Current Views on Genetics and Epigenetics of Cholesterol Gallstone Disease

1Division of Internal Medicine Hospital of Bisceglie, 76011 Bisceglie, Italy
2Saint Louis University School of Medicine, Division of Gastroenterology and Hepatology, Department of Internal Medicine, Edward Doisy Research Center, St. Louis, MO 63104, USA
3Clinica Medica “A. Murri”, Department of Biomedical Sciences & Human Oncology, University “Aldo Moro“ of Bari Medical School, 70124 Bari, Italy
4European Society for Clinical Investigation (ESCI), 3584 CJ Utrecht, The Netherlands

Received 28 January 2013; Revised 6 March 2013; Accepted 20 March 2013

Academic Editor: Gloria L. Vega

Copyright © 2013 Agostino Di Ciaula et al. This is an open access article distributed under the Creative Commons Attribution License, which permits unrestricted use, distribution, and reproduction in any medium, provided the original work is properly cited.

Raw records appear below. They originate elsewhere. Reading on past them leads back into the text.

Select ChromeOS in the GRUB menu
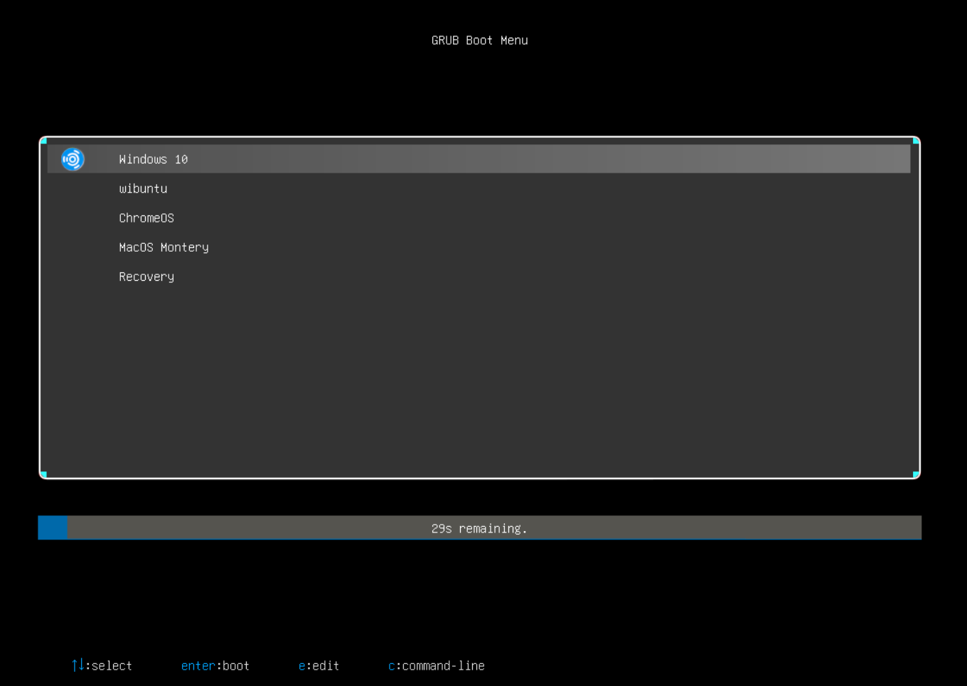Screen dimensions: 967x686 (x=146, y=218)
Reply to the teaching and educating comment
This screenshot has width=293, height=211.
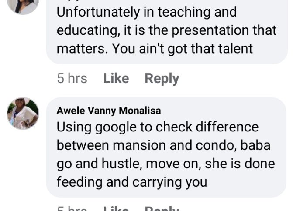click(x=162, y=78)
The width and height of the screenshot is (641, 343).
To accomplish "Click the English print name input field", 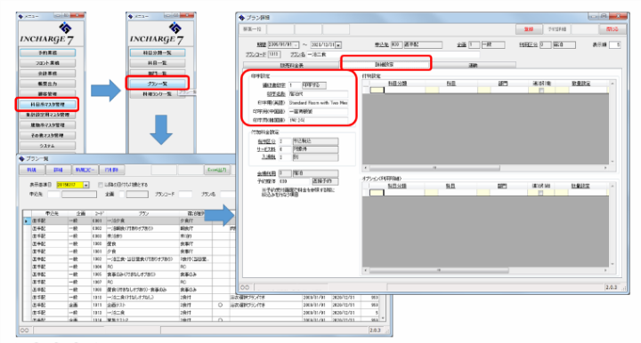I will [318, 103].
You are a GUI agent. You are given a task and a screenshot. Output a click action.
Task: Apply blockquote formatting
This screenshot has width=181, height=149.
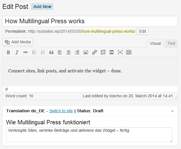pos(51,52)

Cholesterol gallstone disease, one of the commonest digestive diseases in western countries, is induced by an imbalance in cholesterol metabolism, which involves intestinal absorption, hepatic biosynthesis, and biliary output of cholesterol, and its conversion to bile acids. Several components of the metabolic syndrome (e.g., obesity, type 2 diabetes, dyslipidemia, and hyperinsulinemia) are also well-known risk factors for gallstones, suggesting the existence of interplay between common pathophysiological pathways influenced by insulin resistance, genetic, epigenetic, and environmental factors. Cholesterol gallstones may be enhanced, at least in part, by the abnormal expression of a set of the genes that affect cholesterol homeostasis and lead to insulin resistance. Additionally, epigenetic mechanisms (mainly DNA methylation, histone acetylation/deacetylation, and noncoding microRNAs) may modify gene expression in the absence of an altered DNA sequence, in response to different lithogenic environmental stimuli, such as diet, lifestyle, pollutants, also occurring in utero before birth. In this review, we will comment on various steps of the pathogenesis of cholesterol gallstones and interaction between environmental and genetic factors. The epigenomic approach may offer new options for therapy of gallstones and better possibilities for primary prevention in subjects at risk.